Problem description —
Could you restate word for word the lines running from the one with "Image resolution: width=1138" to the end of the data, both ends included, but without pictures?

Supplied data —
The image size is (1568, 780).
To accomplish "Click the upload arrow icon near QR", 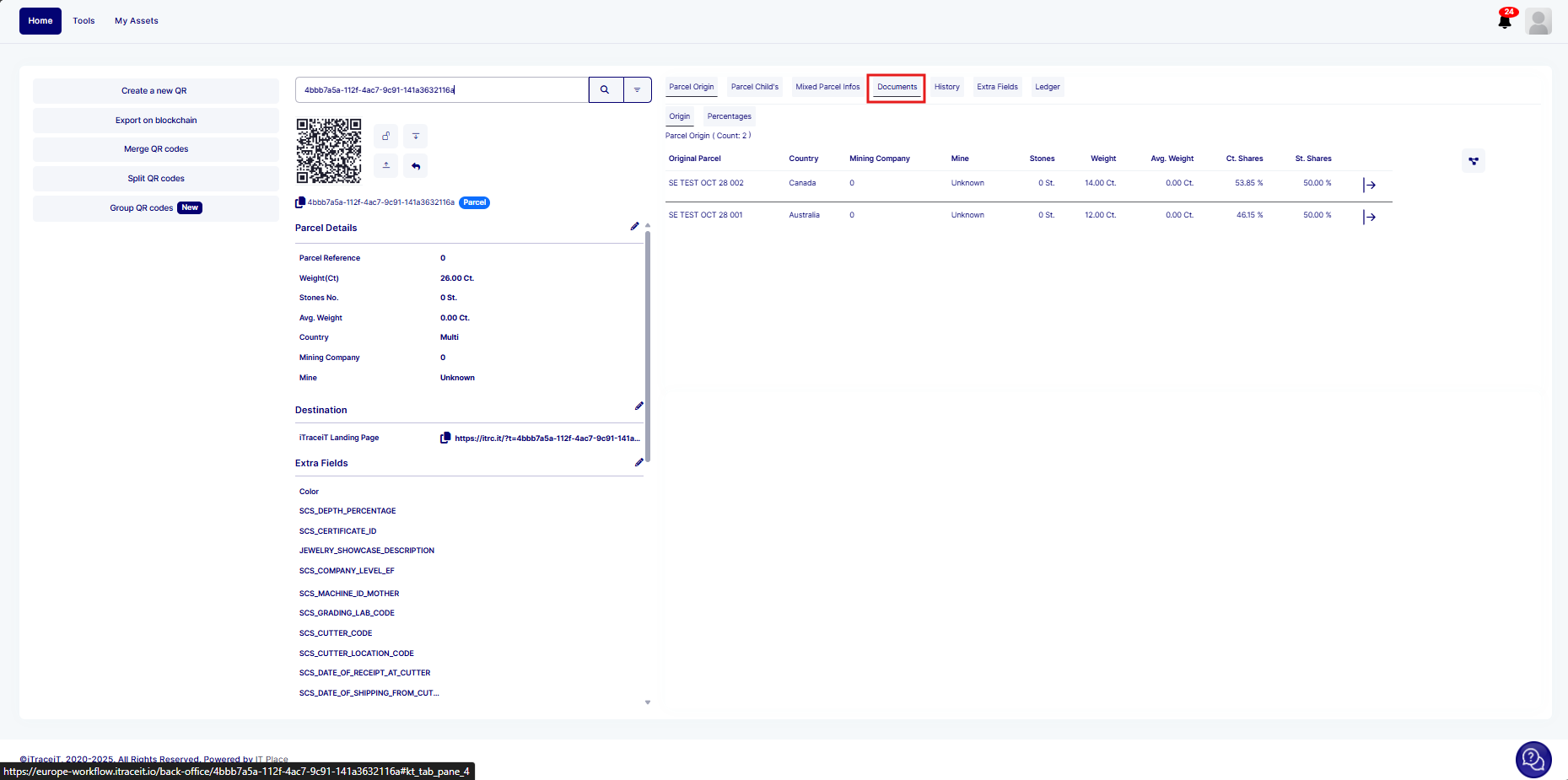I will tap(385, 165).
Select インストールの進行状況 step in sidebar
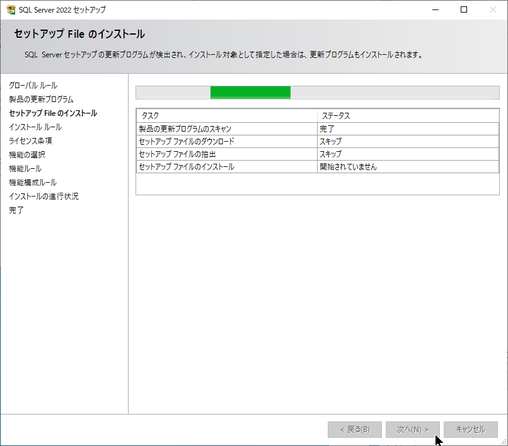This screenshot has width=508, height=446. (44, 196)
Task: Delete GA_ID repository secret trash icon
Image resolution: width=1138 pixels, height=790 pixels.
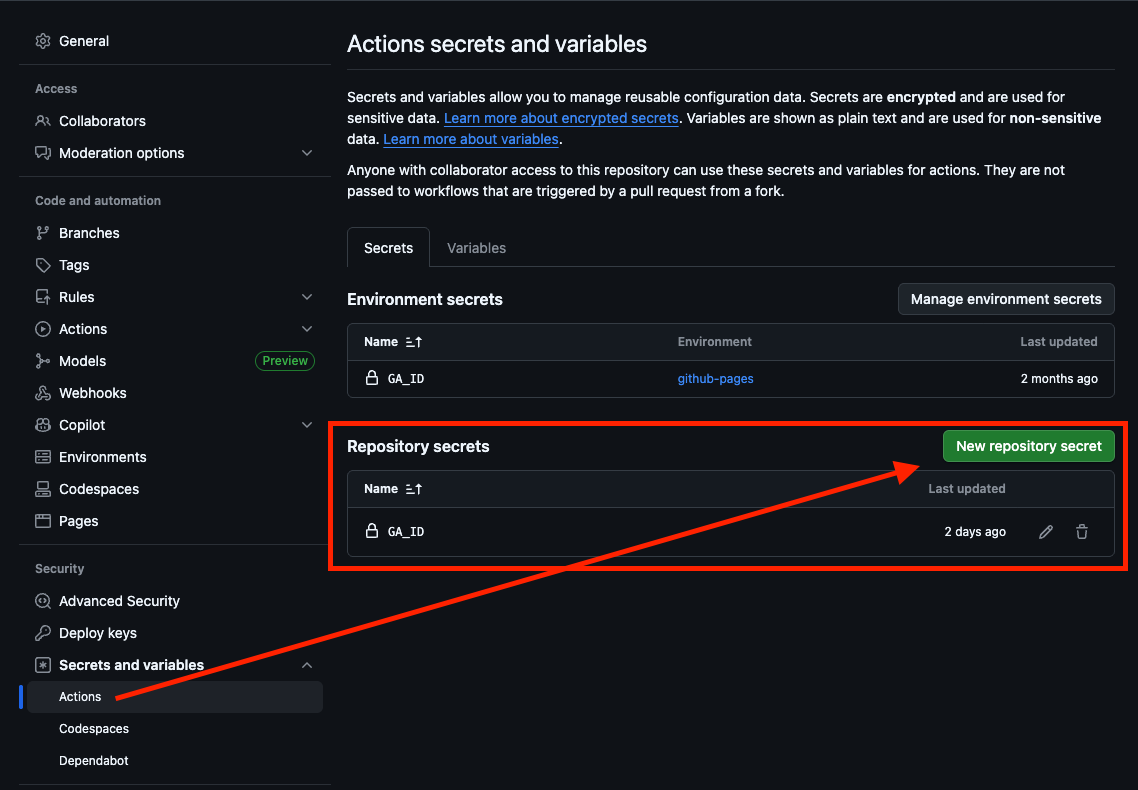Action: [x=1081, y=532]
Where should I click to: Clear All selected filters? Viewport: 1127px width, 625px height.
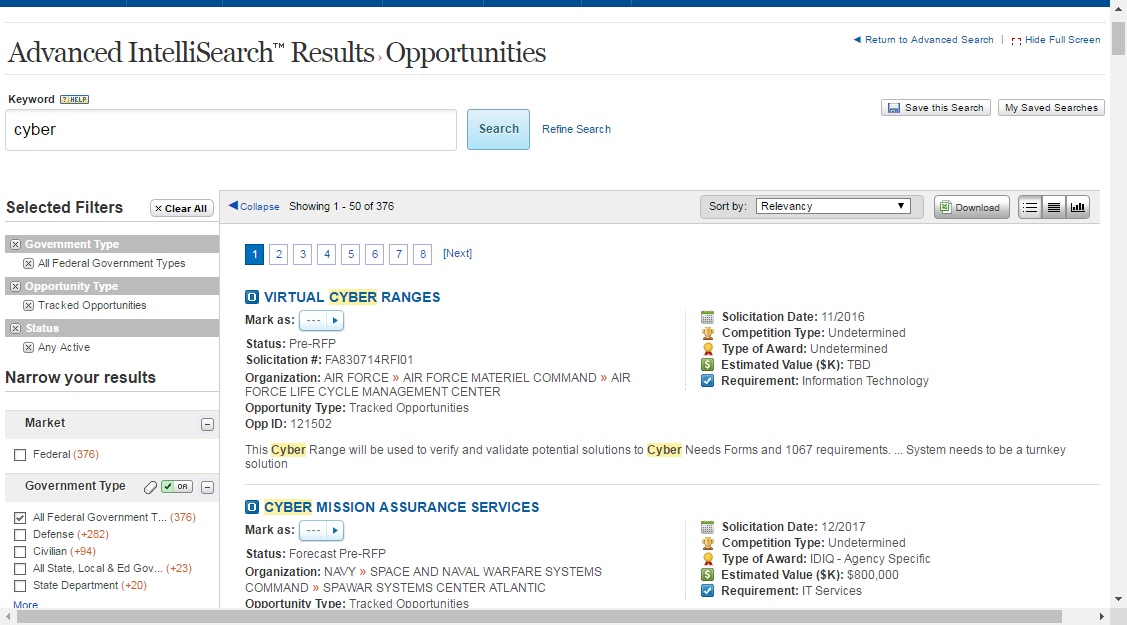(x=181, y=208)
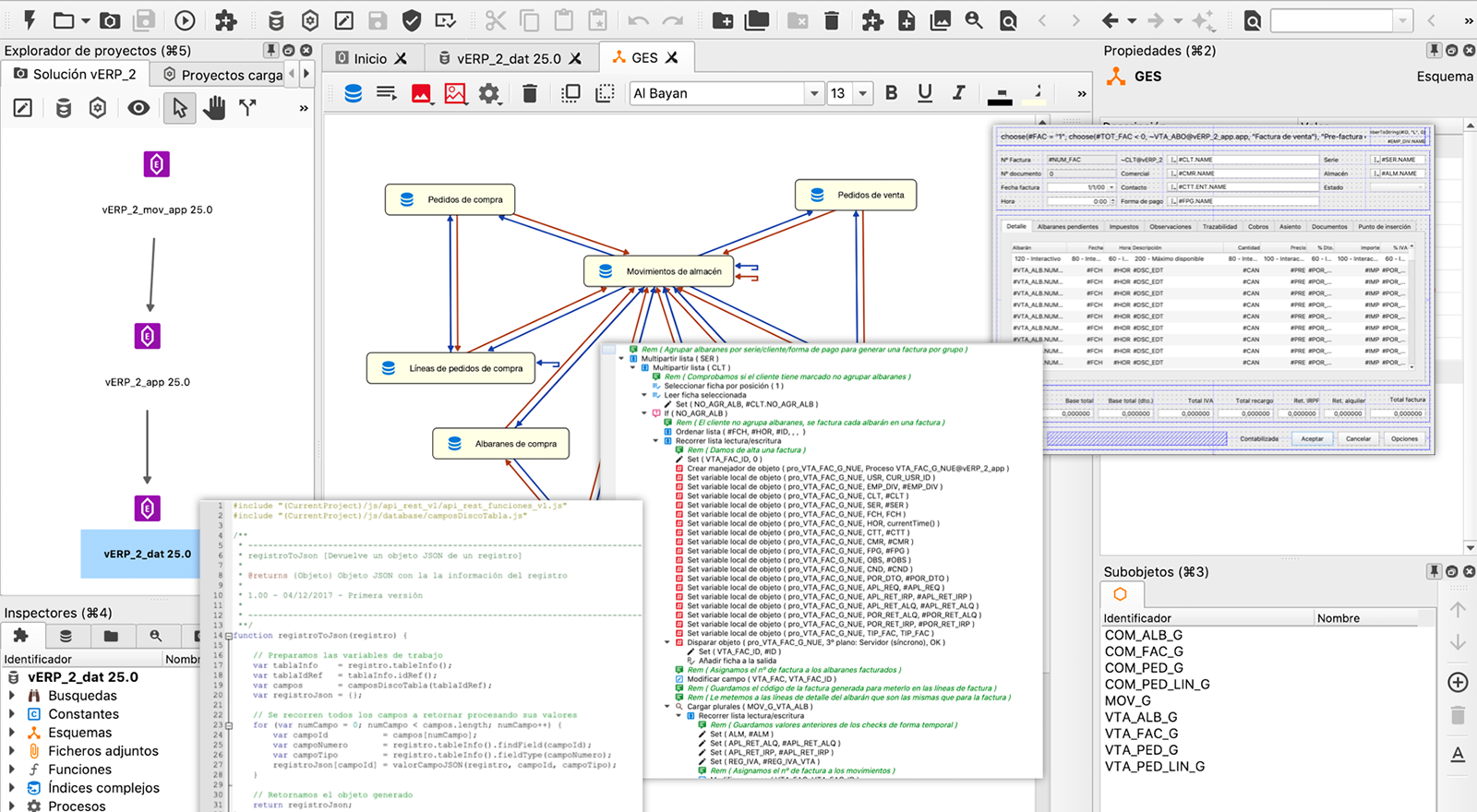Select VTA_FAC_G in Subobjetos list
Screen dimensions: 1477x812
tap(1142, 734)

Written response —
Image resolution: width=1138 pixels, height=790 pixels.
Action: [x=1081, y=532]
Where should I click to: Clear All selected filters? Viewport: 1127px width, 625px height.
(x=181, y=208)
Select VTA_FAC_G in Subobjetos list
Screen dimensions: 1477x812
tap(1142, 734)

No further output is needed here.